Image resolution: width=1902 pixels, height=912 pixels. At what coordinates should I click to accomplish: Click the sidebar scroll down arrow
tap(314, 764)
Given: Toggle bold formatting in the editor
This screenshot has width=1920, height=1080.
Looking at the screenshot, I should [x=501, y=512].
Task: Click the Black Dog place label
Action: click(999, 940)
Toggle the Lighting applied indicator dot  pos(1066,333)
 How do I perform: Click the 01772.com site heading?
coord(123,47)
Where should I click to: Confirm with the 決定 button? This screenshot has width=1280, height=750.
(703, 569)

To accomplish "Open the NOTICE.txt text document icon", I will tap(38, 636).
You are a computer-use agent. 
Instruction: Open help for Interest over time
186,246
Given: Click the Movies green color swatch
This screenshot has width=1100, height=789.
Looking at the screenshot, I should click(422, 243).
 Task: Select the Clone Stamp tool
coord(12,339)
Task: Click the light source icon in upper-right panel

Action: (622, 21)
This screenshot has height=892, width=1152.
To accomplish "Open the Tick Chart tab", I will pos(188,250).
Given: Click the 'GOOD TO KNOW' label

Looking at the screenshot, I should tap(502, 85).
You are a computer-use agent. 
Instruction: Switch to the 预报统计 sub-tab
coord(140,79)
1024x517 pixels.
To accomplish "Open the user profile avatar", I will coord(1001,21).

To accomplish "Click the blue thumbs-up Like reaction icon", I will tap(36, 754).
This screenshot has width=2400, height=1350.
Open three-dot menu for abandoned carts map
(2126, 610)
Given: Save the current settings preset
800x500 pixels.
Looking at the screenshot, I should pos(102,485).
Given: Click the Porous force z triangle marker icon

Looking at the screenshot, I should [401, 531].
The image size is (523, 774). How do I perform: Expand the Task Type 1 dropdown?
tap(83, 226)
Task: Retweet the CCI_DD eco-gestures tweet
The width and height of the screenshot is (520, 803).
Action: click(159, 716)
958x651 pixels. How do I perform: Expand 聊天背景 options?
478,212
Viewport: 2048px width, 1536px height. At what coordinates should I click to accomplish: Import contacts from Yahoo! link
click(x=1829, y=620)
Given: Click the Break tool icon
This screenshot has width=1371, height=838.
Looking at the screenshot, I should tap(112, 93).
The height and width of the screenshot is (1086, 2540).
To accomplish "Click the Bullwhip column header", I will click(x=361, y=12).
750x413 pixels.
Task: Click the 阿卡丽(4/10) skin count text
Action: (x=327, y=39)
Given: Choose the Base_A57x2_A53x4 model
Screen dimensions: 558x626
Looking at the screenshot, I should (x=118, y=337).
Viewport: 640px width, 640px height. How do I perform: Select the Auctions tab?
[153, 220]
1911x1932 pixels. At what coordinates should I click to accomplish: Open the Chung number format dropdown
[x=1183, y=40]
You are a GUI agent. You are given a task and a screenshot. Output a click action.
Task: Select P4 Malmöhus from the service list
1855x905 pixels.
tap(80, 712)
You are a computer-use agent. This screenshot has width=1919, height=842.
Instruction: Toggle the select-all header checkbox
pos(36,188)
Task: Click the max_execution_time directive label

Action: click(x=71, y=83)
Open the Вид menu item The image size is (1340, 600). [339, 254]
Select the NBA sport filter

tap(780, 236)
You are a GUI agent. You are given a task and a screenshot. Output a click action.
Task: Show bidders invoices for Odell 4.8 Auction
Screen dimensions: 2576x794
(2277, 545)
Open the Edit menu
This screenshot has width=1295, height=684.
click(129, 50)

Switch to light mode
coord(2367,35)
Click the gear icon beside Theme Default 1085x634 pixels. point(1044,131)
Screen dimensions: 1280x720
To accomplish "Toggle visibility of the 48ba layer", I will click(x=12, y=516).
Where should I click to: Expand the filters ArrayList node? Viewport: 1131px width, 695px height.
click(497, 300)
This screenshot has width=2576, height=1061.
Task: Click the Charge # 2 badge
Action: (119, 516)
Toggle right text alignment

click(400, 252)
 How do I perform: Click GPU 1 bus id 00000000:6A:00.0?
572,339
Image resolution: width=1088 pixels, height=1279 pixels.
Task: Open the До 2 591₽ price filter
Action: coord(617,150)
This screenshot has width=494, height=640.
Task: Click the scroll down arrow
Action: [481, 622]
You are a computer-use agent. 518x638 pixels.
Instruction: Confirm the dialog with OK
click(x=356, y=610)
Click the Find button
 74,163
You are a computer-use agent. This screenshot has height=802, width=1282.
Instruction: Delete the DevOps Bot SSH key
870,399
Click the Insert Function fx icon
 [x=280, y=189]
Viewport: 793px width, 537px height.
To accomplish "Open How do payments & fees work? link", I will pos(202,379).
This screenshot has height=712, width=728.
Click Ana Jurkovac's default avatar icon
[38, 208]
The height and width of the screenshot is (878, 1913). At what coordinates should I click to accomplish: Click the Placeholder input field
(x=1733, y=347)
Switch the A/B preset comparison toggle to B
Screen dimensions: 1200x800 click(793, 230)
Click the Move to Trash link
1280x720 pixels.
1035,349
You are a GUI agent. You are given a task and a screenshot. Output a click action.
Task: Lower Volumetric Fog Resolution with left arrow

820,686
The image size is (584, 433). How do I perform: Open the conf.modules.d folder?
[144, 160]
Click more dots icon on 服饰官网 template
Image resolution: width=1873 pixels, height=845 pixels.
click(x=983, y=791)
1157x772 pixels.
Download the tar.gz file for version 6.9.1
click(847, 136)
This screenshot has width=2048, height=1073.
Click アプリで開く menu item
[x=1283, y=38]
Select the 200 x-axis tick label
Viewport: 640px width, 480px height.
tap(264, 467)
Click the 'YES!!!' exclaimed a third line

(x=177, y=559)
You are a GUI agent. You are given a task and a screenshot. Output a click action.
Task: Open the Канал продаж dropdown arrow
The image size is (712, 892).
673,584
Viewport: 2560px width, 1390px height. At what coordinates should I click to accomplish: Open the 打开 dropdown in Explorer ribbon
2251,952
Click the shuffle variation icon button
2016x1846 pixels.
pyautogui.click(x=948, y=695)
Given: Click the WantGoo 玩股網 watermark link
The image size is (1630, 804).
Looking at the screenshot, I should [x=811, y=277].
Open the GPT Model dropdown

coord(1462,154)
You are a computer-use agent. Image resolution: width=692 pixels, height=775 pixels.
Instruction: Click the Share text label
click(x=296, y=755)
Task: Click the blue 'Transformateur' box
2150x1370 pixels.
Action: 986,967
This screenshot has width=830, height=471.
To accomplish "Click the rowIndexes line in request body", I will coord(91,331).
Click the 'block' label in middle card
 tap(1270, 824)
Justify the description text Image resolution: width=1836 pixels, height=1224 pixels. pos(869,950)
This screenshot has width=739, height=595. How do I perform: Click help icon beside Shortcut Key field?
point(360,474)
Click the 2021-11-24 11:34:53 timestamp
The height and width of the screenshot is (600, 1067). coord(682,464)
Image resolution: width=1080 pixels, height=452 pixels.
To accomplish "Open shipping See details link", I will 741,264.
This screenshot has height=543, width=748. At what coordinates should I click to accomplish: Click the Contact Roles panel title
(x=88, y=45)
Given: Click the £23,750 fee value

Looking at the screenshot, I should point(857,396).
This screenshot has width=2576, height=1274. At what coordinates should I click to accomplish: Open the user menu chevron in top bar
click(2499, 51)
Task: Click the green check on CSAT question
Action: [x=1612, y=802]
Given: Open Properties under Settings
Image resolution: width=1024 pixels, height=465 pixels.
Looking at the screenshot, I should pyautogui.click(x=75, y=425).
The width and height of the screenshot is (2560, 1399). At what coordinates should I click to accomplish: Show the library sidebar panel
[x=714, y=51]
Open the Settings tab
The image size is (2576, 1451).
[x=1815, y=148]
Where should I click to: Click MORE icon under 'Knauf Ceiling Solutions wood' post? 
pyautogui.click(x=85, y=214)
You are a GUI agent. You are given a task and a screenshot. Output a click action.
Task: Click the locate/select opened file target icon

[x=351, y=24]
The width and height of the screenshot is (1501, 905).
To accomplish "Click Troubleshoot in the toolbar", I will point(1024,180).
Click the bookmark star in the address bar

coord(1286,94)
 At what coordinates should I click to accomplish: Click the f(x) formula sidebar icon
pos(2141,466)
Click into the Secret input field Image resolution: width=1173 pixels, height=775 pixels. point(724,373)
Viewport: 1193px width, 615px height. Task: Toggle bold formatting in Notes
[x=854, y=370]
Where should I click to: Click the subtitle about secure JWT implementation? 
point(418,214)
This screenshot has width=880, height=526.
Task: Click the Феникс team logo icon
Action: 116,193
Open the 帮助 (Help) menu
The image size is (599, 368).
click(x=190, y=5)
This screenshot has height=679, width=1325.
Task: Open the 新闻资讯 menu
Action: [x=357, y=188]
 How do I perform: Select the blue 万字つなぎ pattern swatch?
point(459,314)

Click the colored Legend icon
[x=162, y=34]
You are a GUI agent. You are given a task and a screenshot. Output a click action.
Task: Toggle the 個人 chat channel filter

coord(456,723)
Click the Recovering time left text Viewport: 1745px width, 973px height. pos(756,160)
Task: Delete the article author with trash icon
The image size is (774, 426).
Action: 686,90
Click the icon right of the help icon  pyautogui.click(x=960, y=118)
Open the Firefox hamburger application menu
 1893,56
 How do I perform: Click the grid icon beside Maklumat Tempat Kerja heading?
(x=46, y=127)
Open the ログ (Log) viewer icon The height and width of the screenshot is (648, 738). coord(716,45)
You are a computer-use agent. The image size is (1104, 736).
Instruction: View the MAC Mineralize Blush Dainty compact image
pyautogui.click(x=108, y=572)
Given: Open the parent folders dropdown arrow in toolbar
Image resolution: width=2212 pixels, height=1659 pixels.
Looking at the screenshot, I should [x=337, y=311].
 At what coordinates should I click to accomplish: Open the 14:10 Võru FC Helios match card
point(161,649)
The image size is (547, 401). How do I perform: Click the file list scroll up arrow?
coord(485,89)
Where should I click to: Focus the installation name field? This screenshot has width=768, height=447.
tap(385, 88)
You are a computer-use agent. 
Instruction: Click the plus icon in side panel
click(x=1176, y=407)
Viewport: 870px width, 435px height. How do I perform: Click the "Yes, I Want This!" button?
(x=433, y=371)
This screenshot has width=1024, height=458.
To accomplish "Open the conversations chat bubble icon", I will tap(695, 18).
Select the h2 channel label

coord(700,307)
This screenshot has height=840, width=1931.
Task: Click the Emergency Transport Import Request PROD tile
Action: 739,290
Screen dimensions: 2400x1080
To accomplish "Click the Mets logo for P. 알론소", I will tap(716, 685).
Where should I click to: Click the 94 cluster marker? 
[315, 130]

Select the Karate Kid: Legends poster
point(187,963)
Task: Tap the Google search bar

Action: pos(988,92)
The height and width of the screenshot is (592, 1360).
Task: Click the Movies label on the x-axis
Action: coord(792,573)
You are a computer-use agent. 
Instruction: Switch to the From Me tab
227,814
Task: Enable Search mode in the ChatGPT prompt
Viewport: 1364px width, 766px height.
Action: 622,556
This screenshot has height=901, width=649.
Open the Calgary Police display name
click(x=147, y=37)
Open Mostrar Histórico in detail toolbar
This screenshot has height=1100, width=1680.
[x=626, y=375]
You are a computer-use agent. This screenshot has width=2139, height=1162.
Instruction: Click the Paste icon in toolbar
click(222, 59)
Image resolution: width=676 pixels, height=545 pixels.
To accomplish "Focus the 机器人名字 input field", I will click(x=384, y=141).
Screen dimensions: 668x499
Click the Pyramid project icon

------

▸ **What to work on**
Give back, word for word, the stretch of the records above from the line containing "You are a computer-use agent. 518x638 pixels." through the line containing "[x=280, y=189]".

▸ **Solution**
You are a computer-use agent. 518x638 pixels.
Instruction: Confirm the dialog with OK
click(x=356, y=610)
Click the Find button
 74,163
You are a computer-use agent. This screenshot has height=802, width=1282.
Instruction: Delete the DevOps Bot SSH key
870,399
Click the Insert Function fx icon
 [x=280, y=189]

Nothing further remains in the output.